生成AI時代に「イノベーターズⅠⅡ」を再読する

「イノベーターズⅠⅡ」は、デジタルの技術史であり、登場人物200名を超える壮大なイノベーター達の評伝だが、最初が初めてプログラムを開発したことに敬意を表し、米国防総省開発したプログラミング言語「エイダ(Ada)」夫人がイントロであり、コンピュータあるいは人工頭脳は考えられるのかという問から始まる。チューリング、ENIACでのプログラミングを扱った6リケジョ達、ノイマン、シャノン。ショックレー半導体研究所を抜け出した8反逆者、アランケイやビルゲイツ、ジョブス等オールスター勢ぞろいだ。

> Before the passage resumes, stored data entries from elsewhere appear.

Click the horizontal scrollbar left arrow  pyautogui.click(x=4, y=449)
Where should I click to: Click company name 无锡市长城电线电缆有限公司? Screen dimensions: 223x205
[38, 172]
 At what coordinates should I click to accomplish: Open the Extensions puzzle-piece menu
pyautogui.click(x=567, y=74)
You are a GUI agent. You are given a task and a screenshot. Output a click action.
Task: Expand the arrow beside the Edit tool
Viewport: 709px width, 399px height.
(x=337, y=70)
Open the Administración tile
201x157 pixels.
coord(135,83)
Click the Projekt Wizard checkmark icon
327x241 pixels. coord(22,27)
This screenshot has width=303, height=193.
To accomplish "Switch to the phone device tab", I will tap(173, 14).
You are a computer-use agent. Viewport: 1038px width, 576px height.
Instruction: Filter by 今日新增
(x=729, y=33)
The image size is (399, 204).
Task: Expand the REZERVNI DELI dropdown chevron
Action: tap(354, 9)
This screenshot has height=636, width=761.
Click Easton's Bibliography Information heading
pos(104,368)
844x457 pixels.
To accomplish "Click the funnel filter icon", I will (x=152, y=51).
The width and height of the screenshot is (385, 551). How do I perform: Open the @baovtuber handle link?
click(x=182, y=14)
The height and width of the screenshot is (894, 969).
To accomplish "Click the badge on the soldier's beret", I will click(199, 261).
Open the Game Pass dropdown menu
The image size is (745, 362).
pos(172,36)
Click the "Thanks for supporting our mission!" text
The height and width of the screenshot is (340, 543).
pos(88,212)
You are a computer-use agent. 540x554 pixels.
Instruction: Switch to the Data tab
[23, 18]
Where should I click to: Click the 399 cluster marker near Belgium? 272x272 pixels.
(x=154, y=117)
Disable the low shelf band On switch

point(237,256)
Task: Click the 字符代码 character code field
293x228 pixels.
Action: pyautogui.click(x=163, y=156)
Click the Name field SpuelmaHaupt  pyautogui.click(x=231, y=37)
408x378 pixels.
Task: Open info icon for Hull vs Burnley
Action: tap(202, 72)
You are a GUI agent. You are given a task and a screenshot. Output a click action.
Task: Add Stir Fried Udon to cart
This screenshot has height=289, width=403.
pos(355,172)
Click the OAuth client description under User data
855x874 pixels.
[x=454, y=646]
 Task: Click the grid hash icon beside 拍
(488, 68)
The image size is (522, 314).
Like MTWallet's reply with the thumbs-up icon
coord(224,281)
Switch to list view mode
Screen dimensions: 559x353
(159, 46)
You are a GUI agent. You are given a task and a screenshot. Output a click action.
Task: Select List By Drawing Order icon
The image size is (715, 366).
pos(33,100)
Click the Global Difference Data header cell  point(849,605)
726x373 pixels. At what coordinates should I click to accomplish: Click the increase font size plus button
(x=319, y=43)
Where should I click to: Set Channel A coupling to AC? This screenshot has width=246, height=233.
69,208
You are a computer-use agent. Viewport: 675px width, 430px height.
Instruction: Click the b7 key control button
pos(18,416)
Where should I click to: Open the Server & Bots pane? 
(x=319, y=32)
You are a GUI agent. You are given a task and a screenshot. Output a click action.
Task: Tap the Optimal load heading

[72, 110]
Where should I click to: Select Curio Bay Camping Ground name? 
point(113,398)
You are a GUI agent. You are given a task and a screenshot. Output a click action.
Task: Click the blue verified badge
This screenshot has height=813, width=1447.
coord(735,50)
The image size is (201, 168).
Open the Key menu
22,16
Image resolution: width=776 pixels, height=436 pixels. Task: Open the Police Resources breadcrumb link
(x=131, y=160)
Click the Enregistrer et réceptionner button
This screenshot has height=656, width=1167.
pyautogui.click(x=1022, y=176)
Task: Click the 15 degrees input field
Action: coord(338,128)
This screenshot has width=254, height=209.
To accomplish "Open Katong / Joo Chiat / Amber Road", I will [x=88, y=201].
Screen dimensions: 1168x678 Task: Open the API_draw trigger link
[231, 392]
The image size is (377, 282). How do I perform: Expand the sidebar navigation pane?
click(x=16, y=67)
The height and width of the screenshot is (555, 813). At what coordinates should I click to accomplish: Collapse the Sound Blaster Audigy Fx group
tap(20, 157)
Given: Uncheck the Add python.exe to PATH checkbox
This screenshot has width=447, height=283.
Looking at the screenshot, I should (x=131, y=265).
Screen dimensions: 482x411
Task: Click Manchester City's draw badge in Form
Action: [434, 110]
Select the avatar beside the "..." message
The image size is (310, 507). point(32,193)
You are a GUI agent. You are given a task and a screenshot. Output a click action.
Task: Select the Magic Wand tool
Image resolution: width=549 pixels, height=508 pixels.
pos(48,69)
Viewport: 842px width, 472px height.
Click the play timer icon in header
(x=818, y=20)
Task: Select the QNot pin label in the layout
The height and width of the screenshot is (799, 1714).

米で2014年に出版、洋書をすぐ購入したが、途中で忙しくなり、2019年に和訳が出て購入して少し読みかけたところで学生に貸し、その後行方不明だったが、色々整理して出てきた。生成AI時代に出てきたのが天の恵みかと思う。第1章:ラブレス伯爵夫人エイダ、第2章:コンピュータ、第3章:プログラミング、第4章:トランジスタ、第5章:マイクロチップ、第6章:ビデオゲーム、第7章:インターネット、第8章:パーソナルコンピュータ、第9章:ソフトウェア、第10章:オンライン、第11章:ウェブ登場、第12章:エイダよ永遠に、という構成である。

 

本書は、イノベーター達の評伝、技術史、デジタル革命の真の貢献者は誰か、リーダーシップやチームワーク等もテーマだが、重要なテーマは、コンピュータあるいは人工頭脳、人工知能は人間のように考えることができるか、をも取り上げている。エイダ婦人は、コンピュータは汎用であるべきだが、人間のようには考えられないという主張であり、チューリングは区別できないという主張だろうが、筆者はエイダを支持するが、現在の生成AIをどう思うだろうか。人間との共存、共進化は、全く同感だが、五感六感などの視点は見られない。